Independence WHITE PAPER
On September 18 next year everyone over the age of 16 and on the voters roll will have the chance to vote for our nation’s future: Independence or No Change.
A Yes vote would mean such things as foreign policy and defence, pensions, tax and benefits, and energy, would move over lock, stock and barrel from Westminster – that would, take by expert reckoning, some 18 months. In the meantime the Scottish Parliament would go on as now. There would then be a Scottish general election to form the first government of an independent Scotland.
You can access the White Paper at www.scot.referendum.co, or phone 0300 0121 809 to order a free copy.
However, I know many of you will have questions and I am happy to answer them, either at my surgeries or through emails, letters and phone calls. Better still, I could come to where you are. So, if you are in a mums and toddlers group, youth group, pensioners club etc, let me know. I’d love to pop along and we don’t need to talk politics!
Debtmas
Xmas is coming and there’s no avoiding it, let alone affording it. OK, I know I’ll sound like Scrooge, but from the first breath of November we have been bombarded with ads encouraging us to spend.

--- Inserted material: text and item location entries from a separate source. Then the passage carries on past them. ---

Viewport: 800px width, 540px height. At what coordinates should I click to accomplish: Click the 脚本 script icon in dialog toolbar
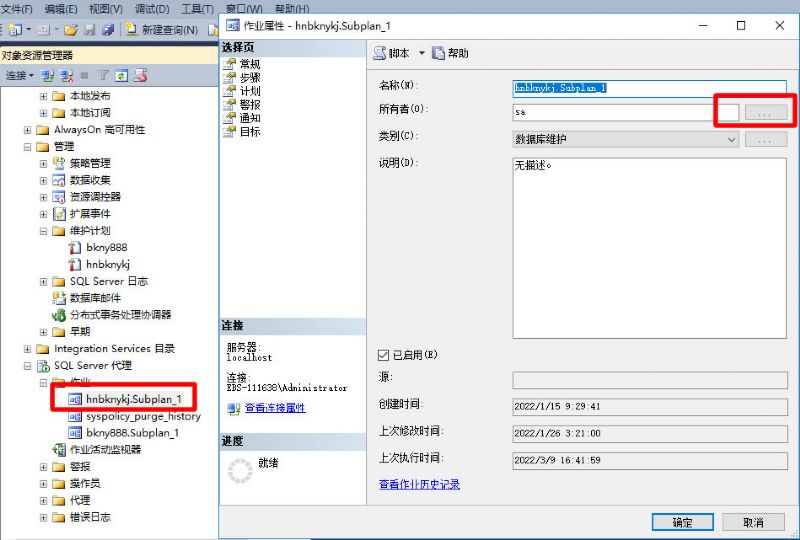pos(380,53)
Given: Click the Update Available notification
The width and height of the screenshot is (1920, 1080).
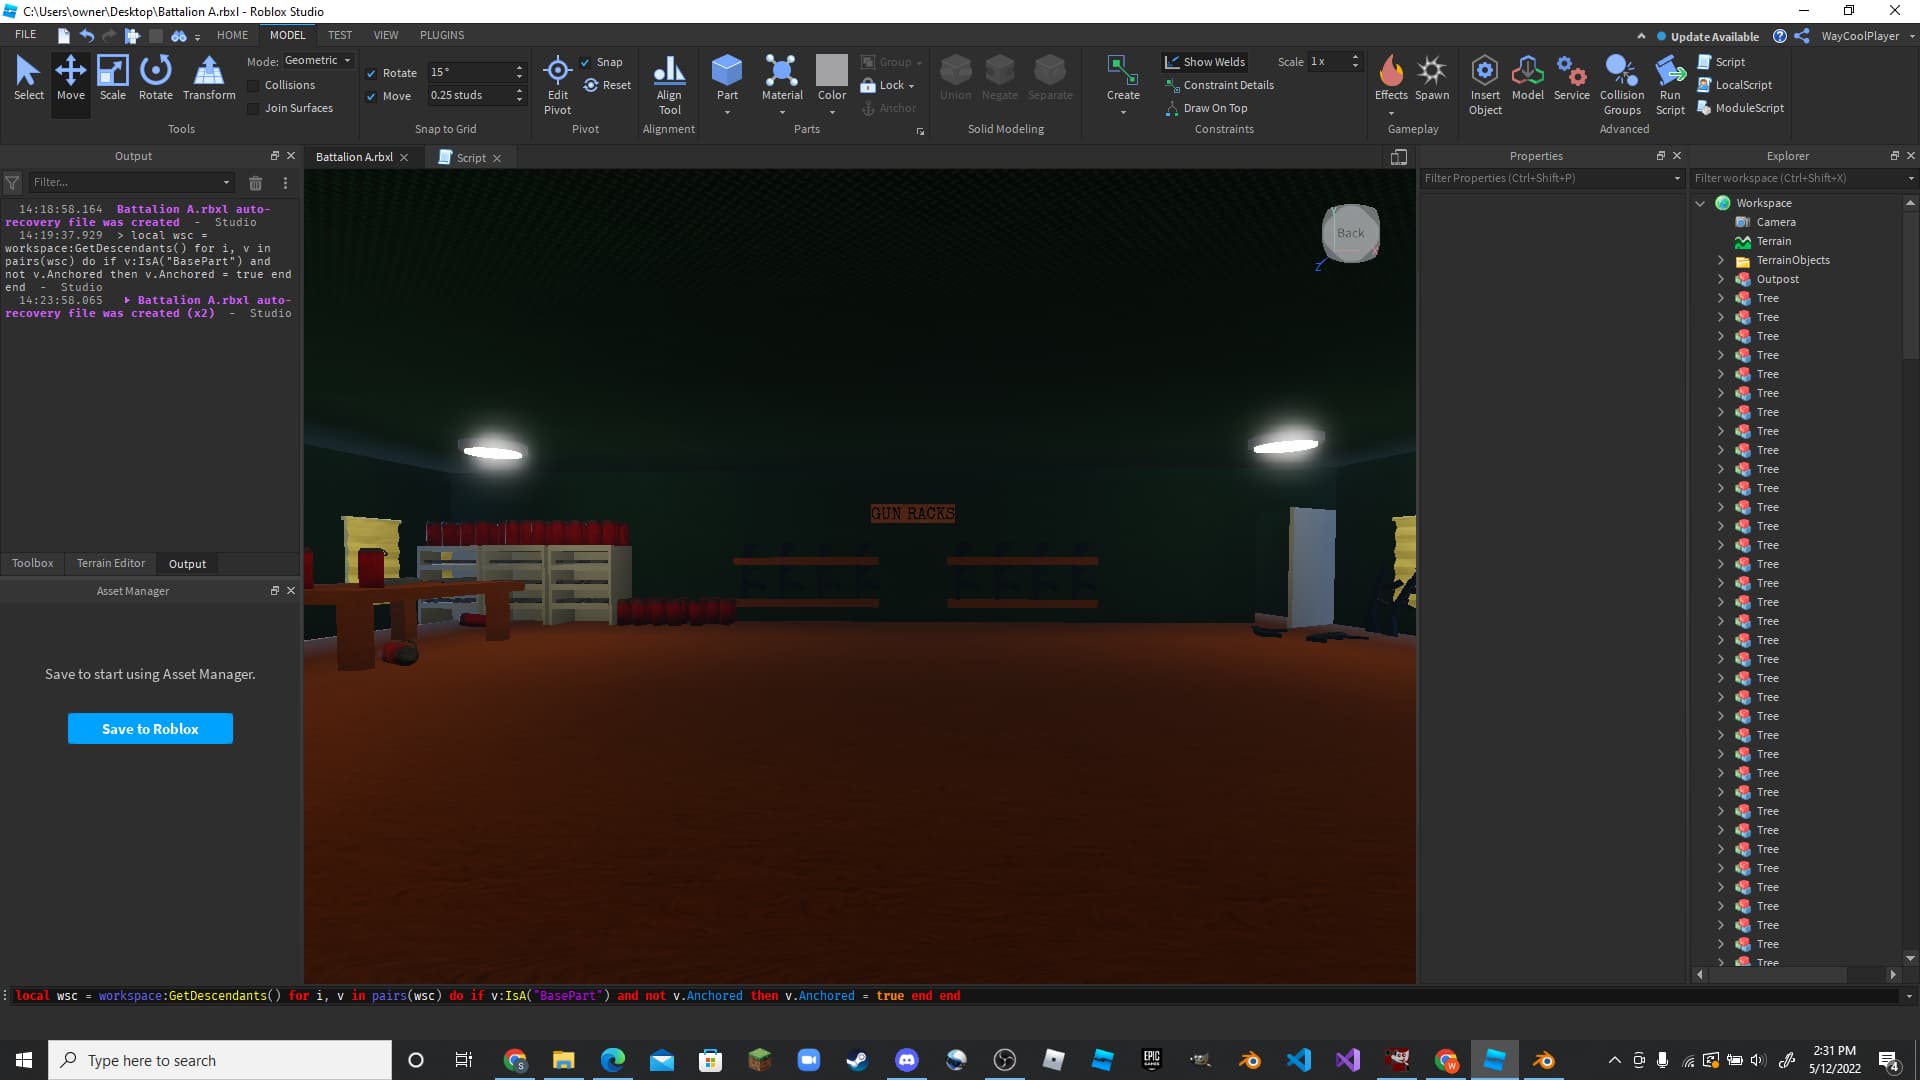Looking at the screenshot, I should click(x=1710, y=36).
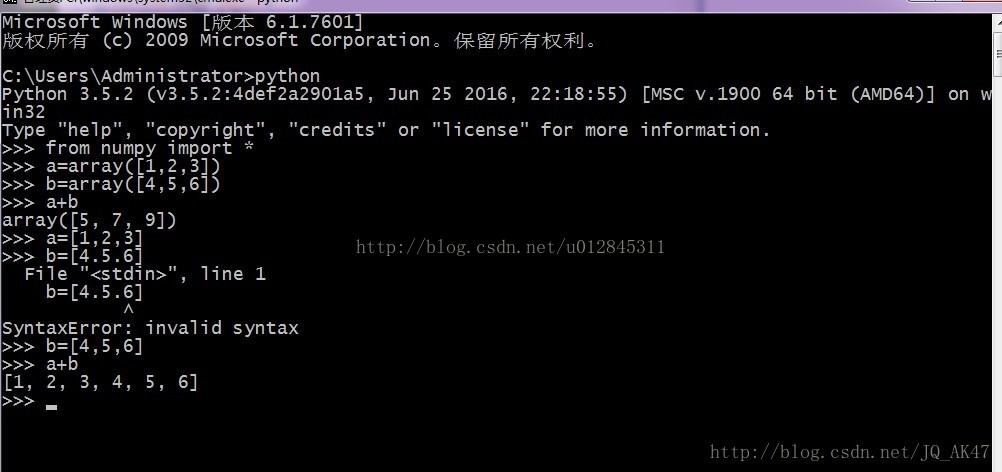Screen dimensions: 1002x472
Task: Click the 'File "<stdin>", line 1' traceback
Action: pyautogui.click(x=145, y=275)
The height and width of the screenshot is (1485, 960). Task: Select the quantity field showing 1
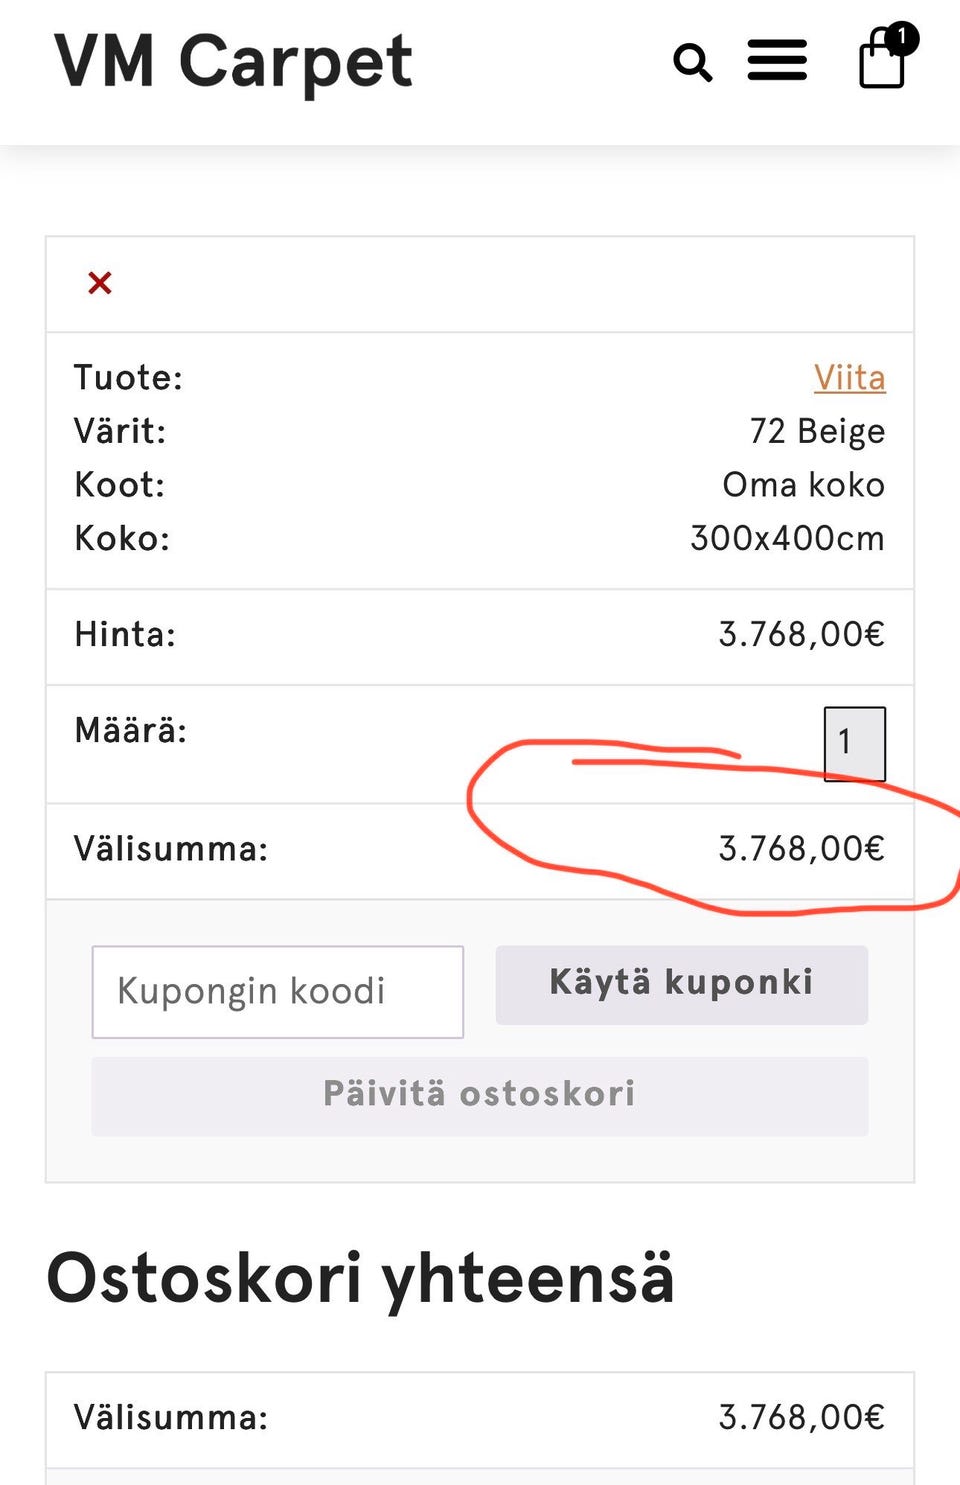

It is a sobering thought that thousands of Scots are still paying off last year’s debts and gearing up to add more.
Thankfully, in my childhood, there were no ads. I remember one big present I got was a doll with yellow frock, little plastic sandals and a straw hat – I was very specific in my request to Santa. That was it, apart from the odd small present from a relative.
The big event was Christmas dinner when mum, an excellent cook, did everything from scratch – turkey, tatties, trifle – while dad polished the mackintosh reds till they shone in the candle-light. Now we’re being force fed to buy beyond our means.
Enough I say. Mind you, I have squirrelled away some presents for grandchildren.
Granny’s Apple Juice
My two-year-old granddaughter, going on 17, is a delight (a) because she gives me big cuddles on sight, (b) she is a girl and as I have two sons I can shop for “girly” things, and (c) I can hand her back to her parents when exhausted by story reading, rescuing the cats from her etc.
So there I was, a wee whisky poured, story book in hand, child on lap. I reached for my glass before launching into The Big Bottom Hunt, when she commented on “granny’s apple juice “. Ah, the eyes of a child!
Henceforth Glenfiddich, Aberlour et al have a new name. I quite like it. Now where did I put my apple juice?